(Petaling Jaya, Tuesday): After the New Sunday Times revelation that most government websites contain static and outdated information, the Chief Secretary to the Government, Tan Sri Halim Ali has come out with what he thought is an instant solution by issuing a directive to heads of department to ensure that their respective websites must be regularly updated to ensure accurate information.
Apart from ensuring one or two updatings before the government websites return to their cobweb status, how can such a directive make the government IT-savvy as Halim admitted that it had been "the standing instruction for some time now" that heads of departments must be responsible for their respective websites?

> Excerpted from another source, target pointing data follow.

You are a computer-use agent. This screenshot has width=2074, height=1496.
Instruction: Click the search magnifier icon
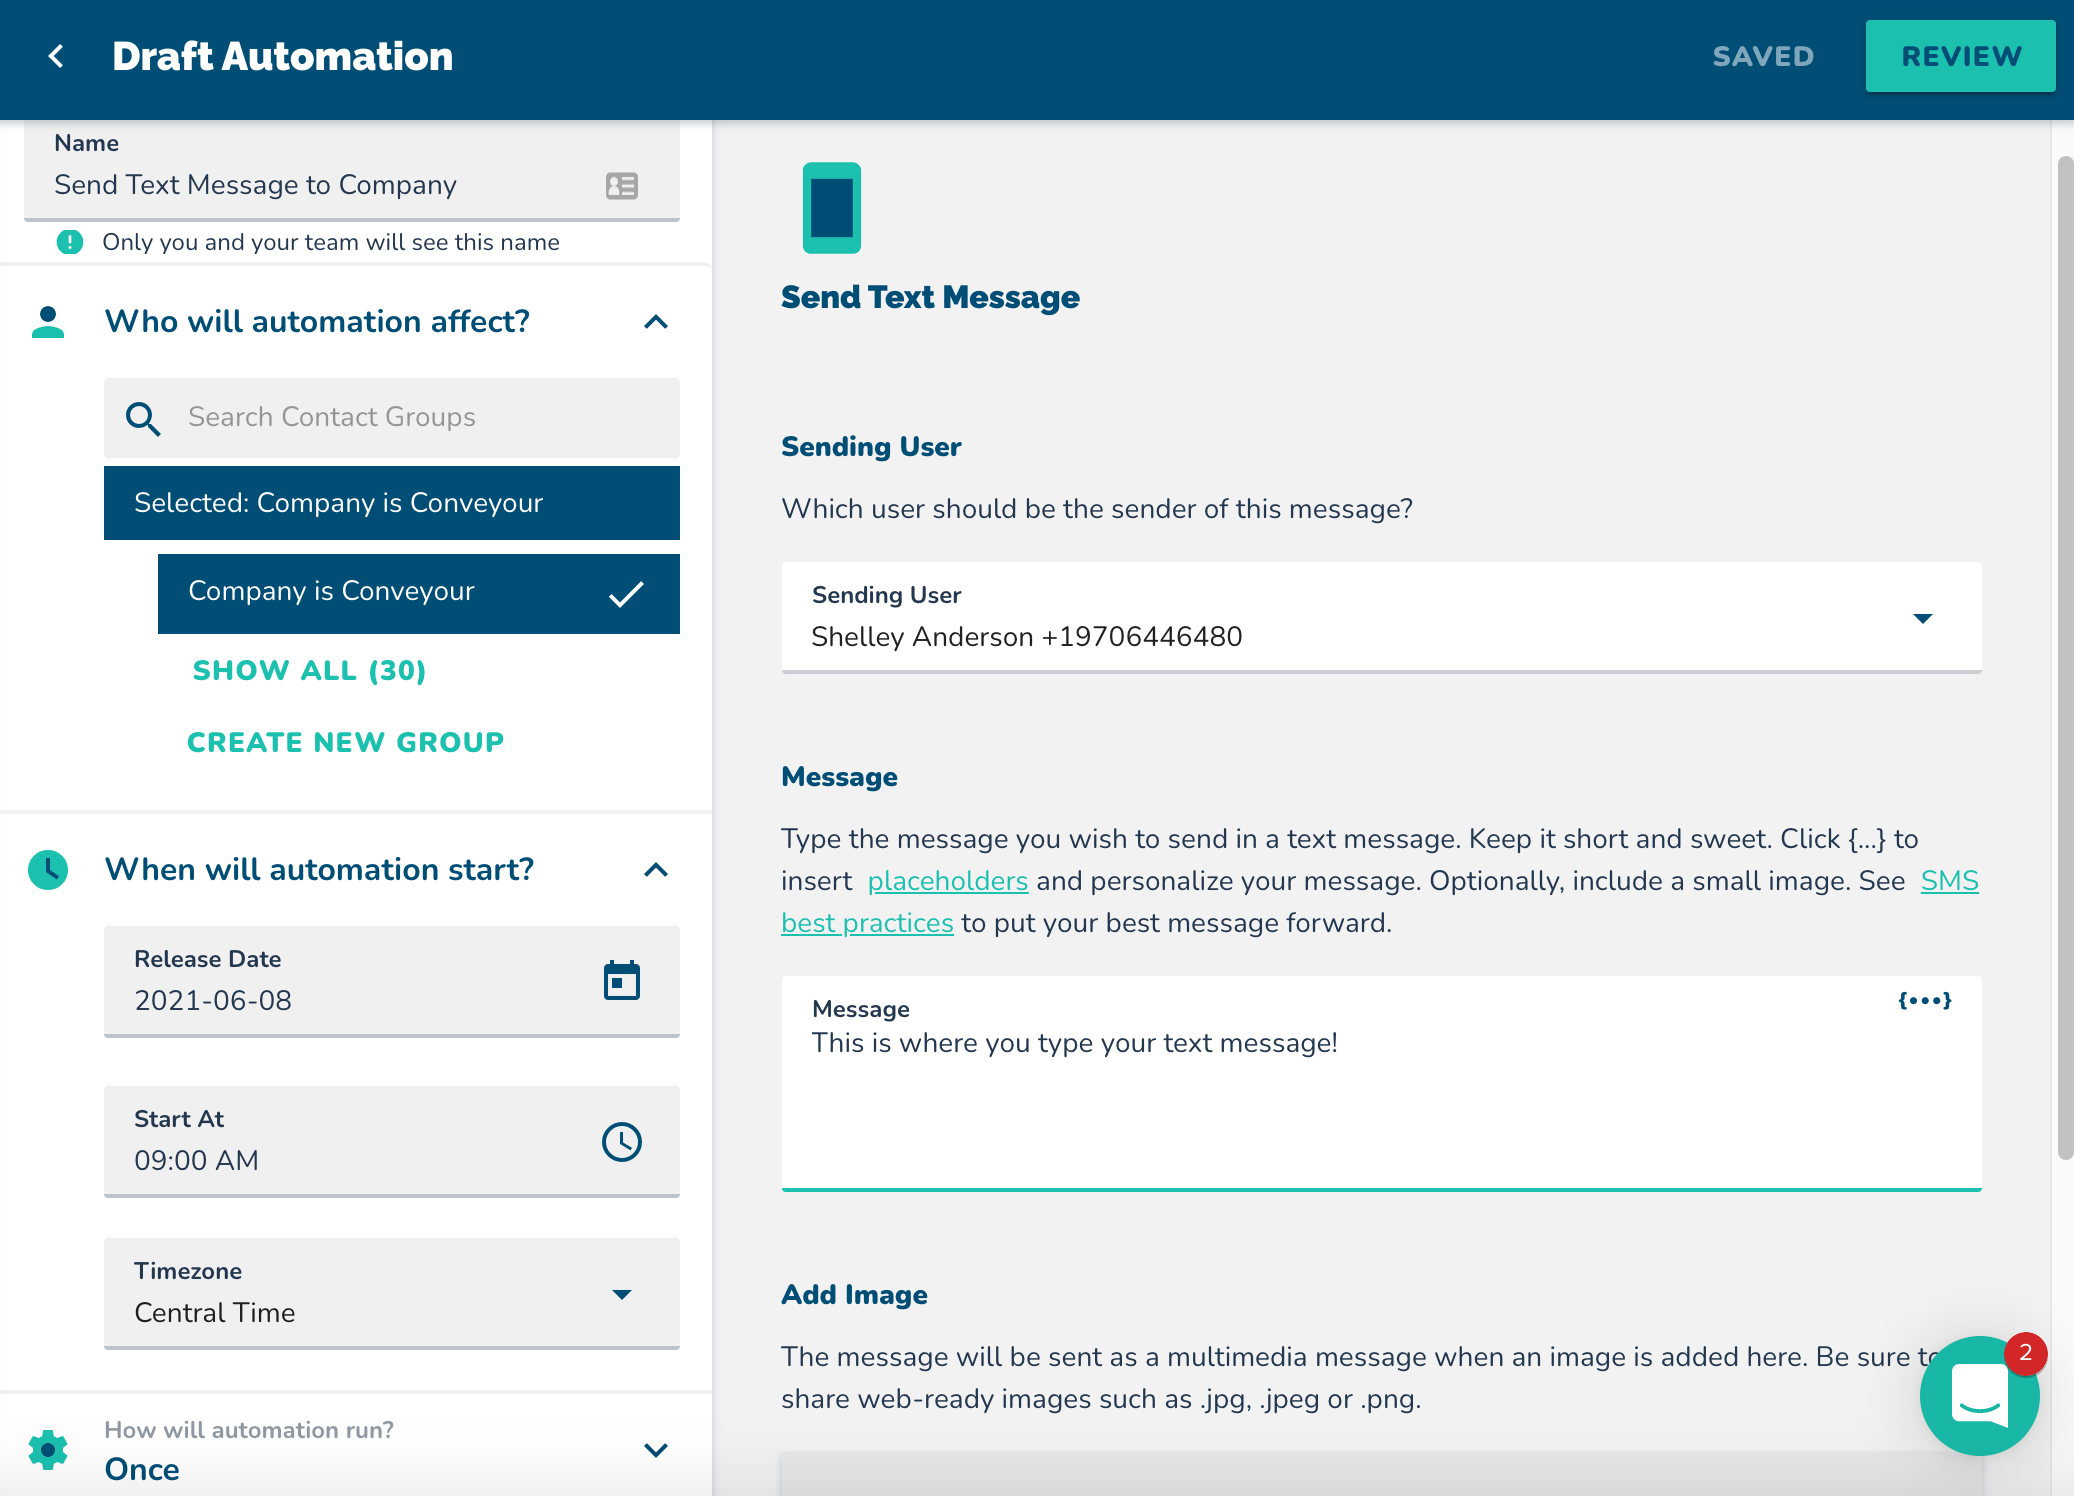pyautogui.click(x=143, y=418)
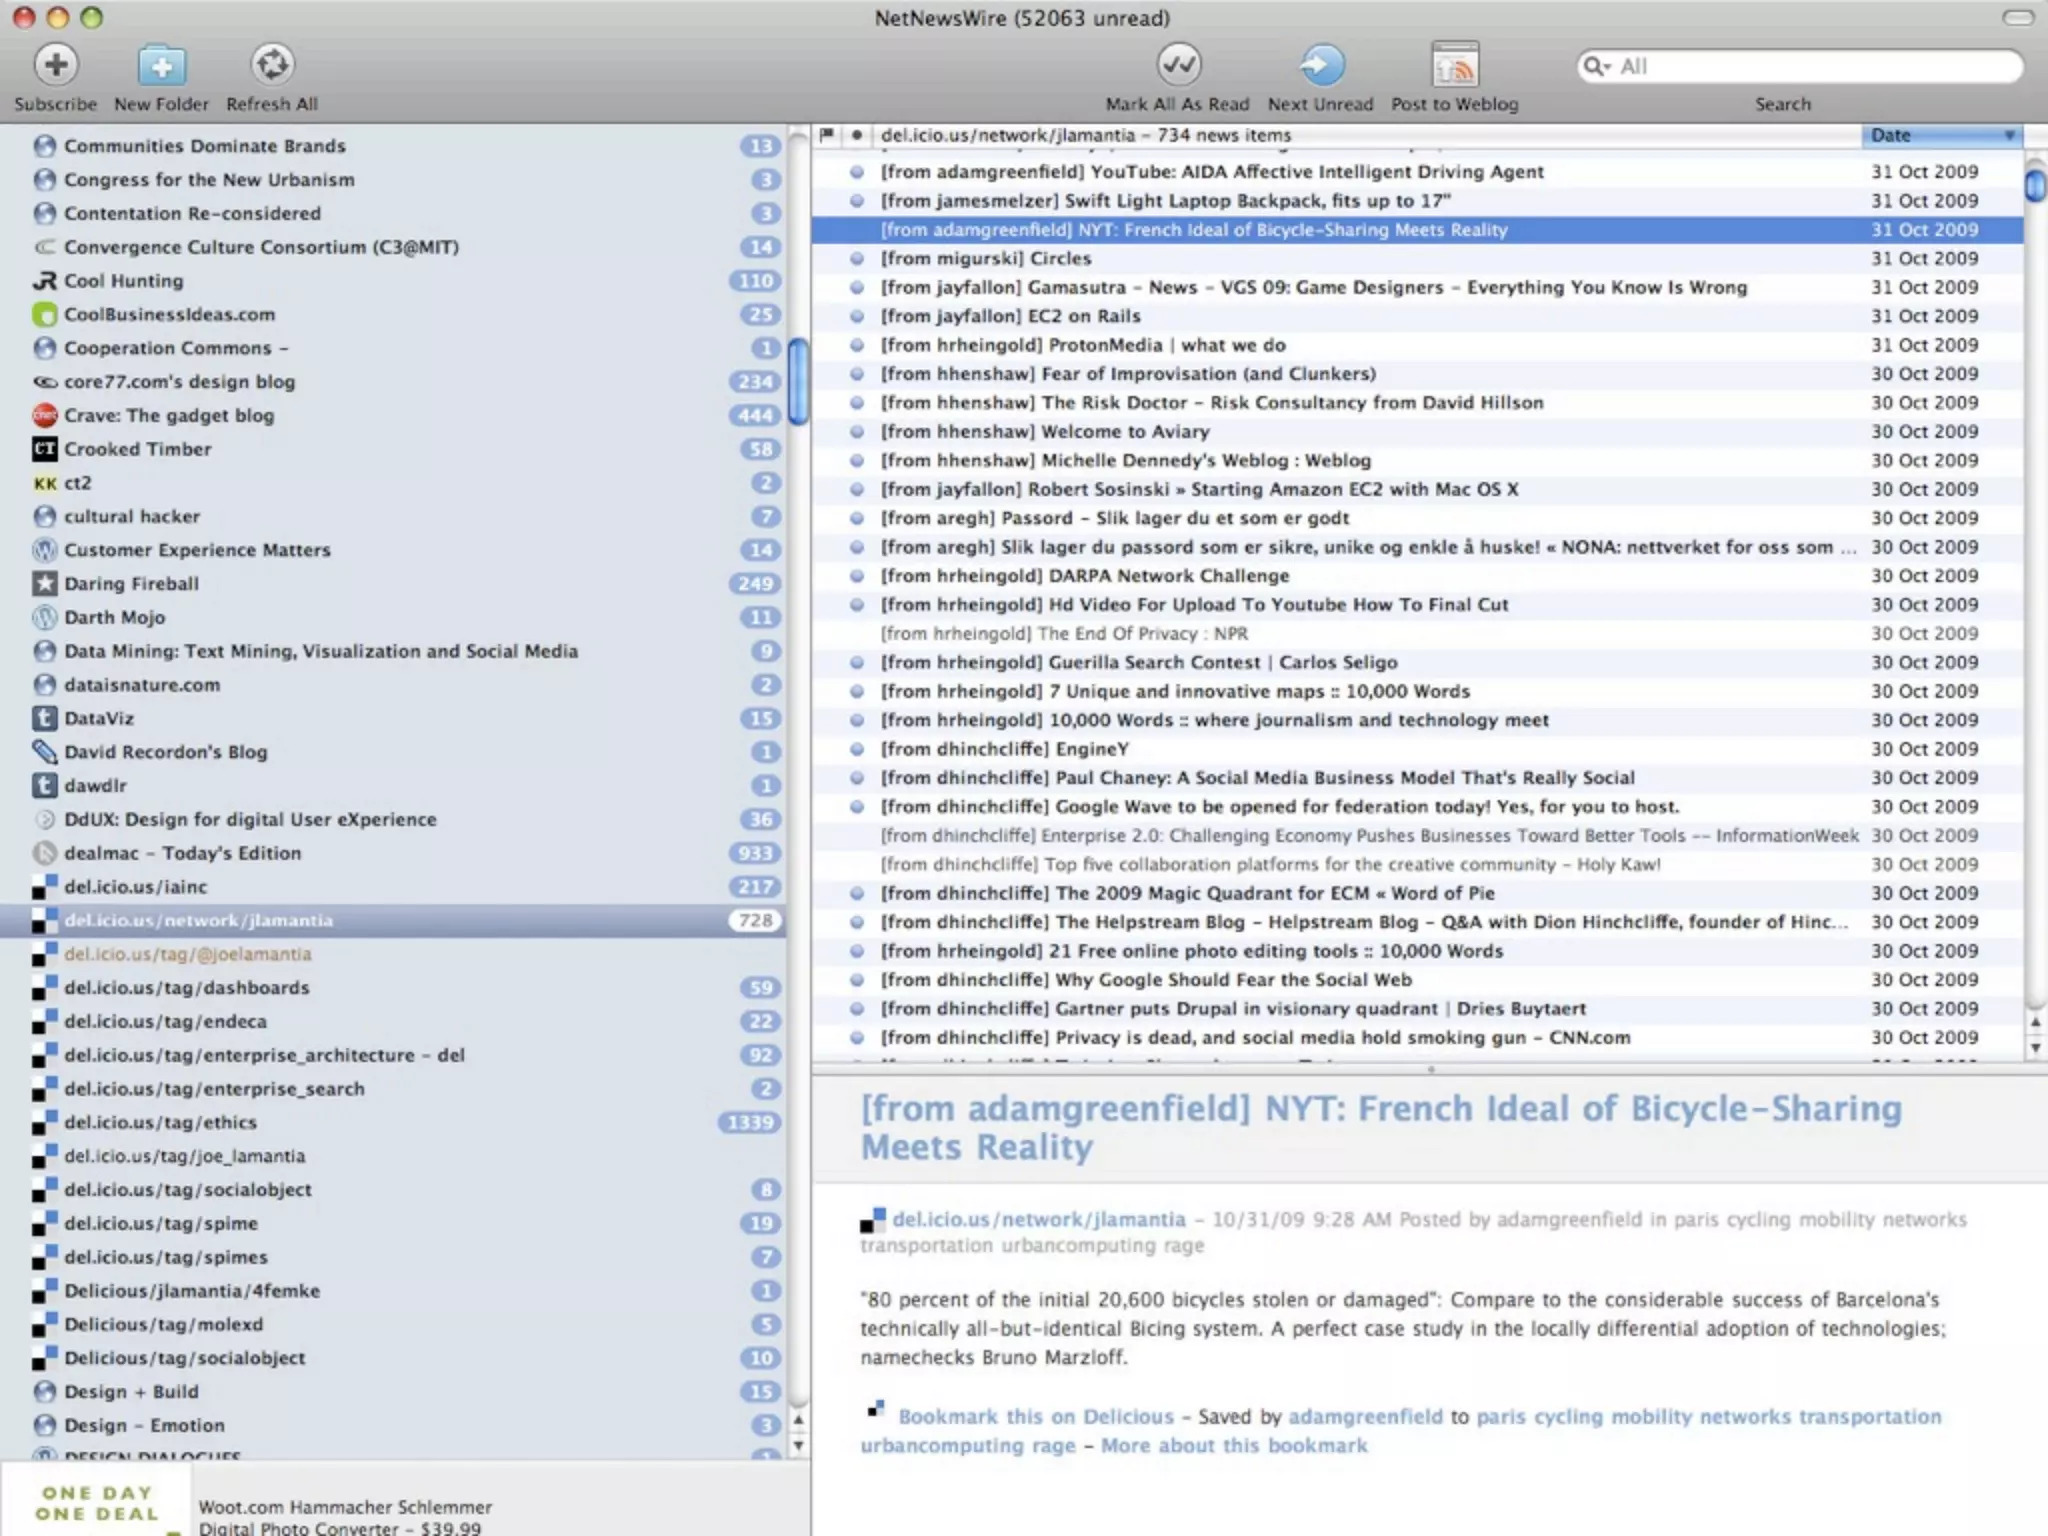Click the feed list scroll down arrow
Image resolution: width=2048 pixels, height=1536 pixels.
798,1445
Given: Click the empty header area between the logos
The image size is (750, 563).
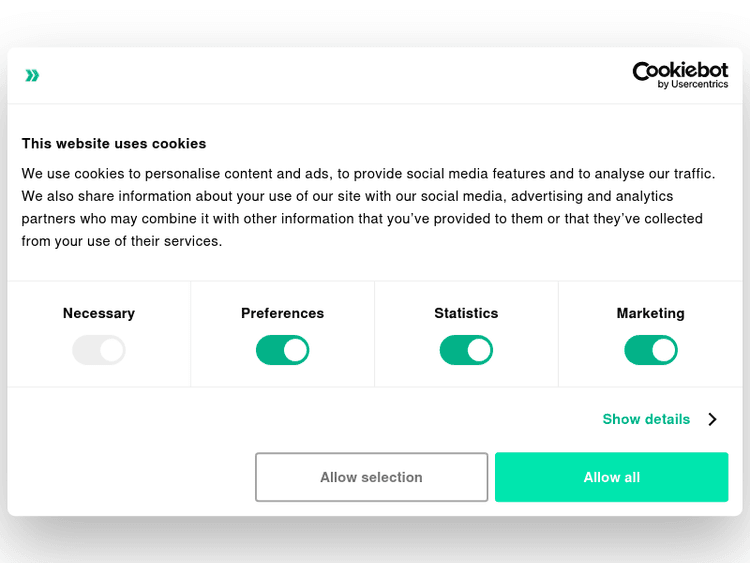Looking at the screenshot, I should 330,75.
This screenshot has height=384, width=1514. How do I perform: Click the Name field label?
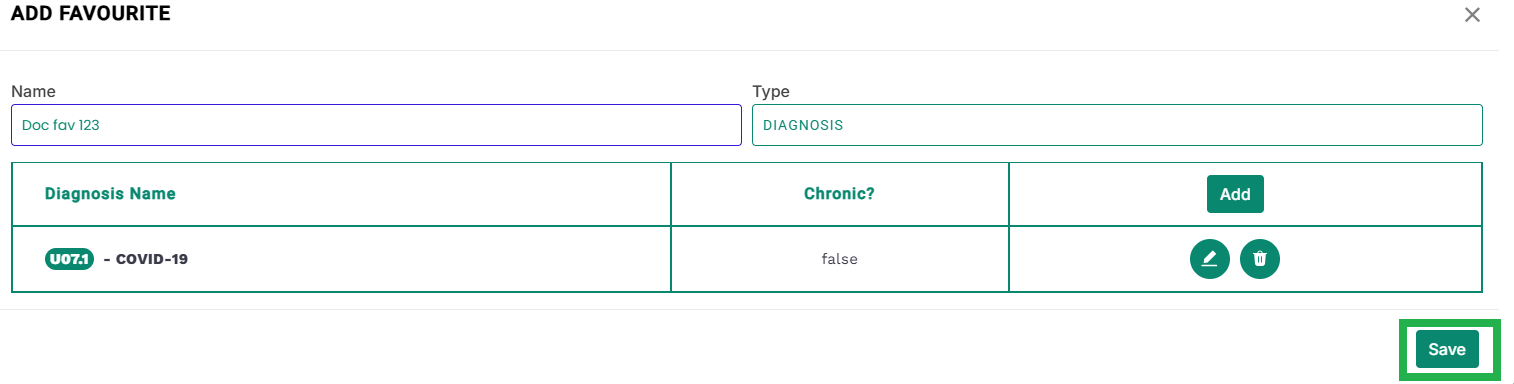tap(33, 91)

Even the Prime Ministerís Department website, of which Halim should bear full responsibility, is also guilty of languishing without updates for long periods in IT terms!
In fact, I dare say that the majority of the department heads do not even visit their websites and have no or little interest or understanding of the importance of IT, and if this is true, how can they be responsible for their departmental websites?
The Chief Secretary should reveal figures to show the percentage of departmental heads who are IT-illiterate, who cannot use computers or are uncomfortable with information technology.
The problem of government websites becoming cobwebs is not one of regular updating but lacking of a IT culture and mentality among the top ranks of government bureaucracy.
I reject Halimís excuse for the government websites turning into cobwebs. He said: "We must acknowledge that this is something new. The fact that most of the government departments have their own websites is an achievement by itself.
"Maybe some of the departments lack the manpower but this should not be a setback. Efforts are under way ... maybe there are some weaknesses but the process of staff training is ongoing."
What is so great about having websites, when primary schools and even primary school children now have their own websites!
I find it most shocking that Halim can try to find excuses for the government shortcomings in the field of Information Technology on the ground that this was something new, when for the past three years in Parliament, I had repeatedly called on the government to be the model user in information technology to provide more efficient, cost-effective and responsive services to the public.
Halim may not know that a human year is generally equated with five internet years, and this would mean that the top government leadership had squandered away 15 internet years and yet do not know, or it would not comfort itself with the excuse that IT is a "something new".
With such an atittude at the top government leadership, I do not think Malaysia can make the grade to take the quantum leap into the Information Age, despite the ambitious plans of a Multimedia Super Corridor.